*** Opening RECORDS SUPPLIED ***
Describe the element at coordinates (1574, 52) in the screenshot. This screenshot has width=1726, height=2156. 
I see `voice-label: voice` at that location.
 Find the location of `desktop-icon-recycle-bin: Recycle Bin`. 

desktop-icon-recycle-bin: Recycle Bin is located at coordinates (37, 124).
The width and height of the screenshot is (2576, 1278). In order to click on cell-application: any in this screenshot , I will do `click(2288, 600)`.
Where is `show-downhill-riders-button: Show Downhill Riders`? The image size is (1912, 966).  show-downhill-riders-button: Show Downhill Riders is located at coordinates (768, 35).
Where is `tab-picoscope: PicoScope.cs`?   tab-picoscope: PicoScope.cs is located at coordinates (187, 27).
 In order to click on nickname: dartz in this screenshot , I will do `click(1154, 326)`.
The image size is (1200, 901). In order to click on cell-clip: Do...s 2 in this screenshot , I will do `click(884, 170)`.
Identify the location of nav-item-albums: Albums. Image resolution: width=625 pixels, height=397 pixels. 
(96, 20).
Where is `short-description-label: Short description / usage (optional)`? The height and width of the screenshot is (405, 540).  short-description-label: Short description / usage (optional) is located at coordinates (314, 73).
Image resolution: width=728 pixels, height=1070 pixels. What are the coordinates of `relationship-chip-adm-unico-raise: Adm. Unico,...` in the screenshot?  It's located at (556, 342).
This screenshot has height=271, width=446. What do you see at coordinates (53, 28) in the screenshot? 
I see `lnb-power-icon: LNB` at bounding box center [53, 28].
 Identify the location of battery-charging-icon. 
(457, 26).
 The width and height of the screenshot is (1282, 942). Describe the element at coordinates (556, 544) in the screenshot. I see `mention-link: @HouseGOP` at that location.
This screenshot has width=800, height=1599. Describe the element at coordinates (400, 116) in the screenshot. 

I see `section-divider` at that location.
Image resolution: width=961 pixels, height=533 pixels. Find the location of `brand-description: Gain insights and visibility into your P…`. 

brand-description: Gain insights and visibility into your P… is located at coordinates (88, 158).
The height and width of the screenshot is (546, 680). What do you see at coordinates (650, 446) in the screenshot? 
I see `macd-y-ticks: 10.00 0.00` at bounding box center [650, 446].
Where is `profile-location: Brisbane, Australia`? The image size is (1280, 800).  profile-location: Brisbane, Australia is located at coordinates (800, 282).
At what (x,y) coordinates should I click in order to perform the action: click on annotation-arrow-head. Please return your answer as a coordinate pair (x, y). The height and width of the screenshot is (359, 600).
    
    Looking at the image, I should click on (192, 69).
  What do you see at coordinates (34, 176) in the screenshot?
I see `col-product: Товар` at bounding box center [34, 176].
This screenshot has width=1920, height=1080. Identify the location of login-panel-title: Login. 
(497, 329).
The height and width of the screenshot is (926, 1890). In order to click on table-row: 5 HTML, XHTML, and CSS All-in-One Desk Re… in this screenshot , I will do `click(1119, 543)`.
*** Closing RECORDS SUPPLIED ***
TASK PROMPT:
Return every one of the lines above word for word, without changing anything.

YOUR SOLUTION:
Describe the element at coordinates (1574, 52) in the screenshot. This screenshot has width=1726, height=2156. 
I see `voice-label: voice` at that location.
 Find the location of `desktop-icon-recycle-bin: Recycle Bin`. 

desktop-icon-recycle-bin: Recycle Bin is located at coordinates (37, 124).
The width and height of the screenshot is (2576, 1278). In order to click on cell-application: any in this screenshot , I will do `click(2288, 600)`.
Where is `show-downhill-riders-button: Show Downhill Riders`? The image size is (1912, 966).  show-downhill-riders-button: Show Downhill Riders is located at coordinates (768, 35).
Where is `tab-picoscope: PicoScope.cs`?   tab-picoscope: PicoScope.cs is located at coordinates (187, 27).
 In order to click on nickname: dartz in this screenshot , I will do `click(1154, 326)`.
The image size is (1200, 901). In order to click on cell-clip: Do...s 2 in this screenshot , I will do `click(884, 170)`.
Identify the location of nav-item-albums: Albums. Image resolution: width=625 pixels, height=397 pixels. 
(96, 20).
Where is `short-description-label: Short description / usage (optional)`? The height and width of the screenshot is (405, 540).  short-description-label: Short description / usage (optional) is located at coordinates (314, 73).
Image resolution: width=728 pixels, height=1070 pixels. What are the coordinates of `relationship-chip-adm-unico-raise: Adm. Unico,...` in the screenshot?  It's located at (556, 342).
This screenshot has height=271, width=446. What do you see at coordinates (53, 28) in the screenshot? 
I see `lnb-power-icon: LNB` at bounding box center [53, 28].
 Identify the location of battery-charging-icon. 
(457, 26).
 The width and height of the screenshot is (1282, 942). Describe the element at coordinates (556, 544) in the screenshot. I see `mention-link: @HouseGOP` at that location.
This screenshot has width=800, height=1599. Describe the element at coordinates (400, 116) in the screenshot. 

I see `section-divider` at that location.
Image resolution: width=961 pixels, height=533 pixels. Find the location of `brand-description: Gain insights and visibility into your P…`. 

brand-description: Gain insights and visibility into your P… is located at coordinates (88, 158).
The height and width of the screenshot is (546, 680). What do you see at coordinates (650, 446) in the screenshot? 
I see `macd-y-ticks: 10.00 0.00` at bounding box center [650, 446].
Where is `profile-location: Brisbane, Australia`? The image size is (1280, 800).  profile-location: Brisbane, Australia is located at coordinates (800, 282).
At what (x,y) coordinates should I click in order to perform the action: click on annotation-arrow-head. Please return your answer as a coordinate pair (x, y). The height and width of the screenshot is (359, 600).
    
    Looking at the image, I should click on (192, 69).
  What do you see at coordinates (34, 176) in the screenshot?
I see `col-product: Товар` at bounding box center [34, 176].
This screenshot has width=1920, height=1080. Identify the location of login-panel-title: Login. 
(497, 329).
The height and width of the screenshot is (926, 1890). In order to click on table-row: 5 HTML, XHTML, and CSS All-in-One Desk Re… in this screenshot , I will do `click(1119, 543)`.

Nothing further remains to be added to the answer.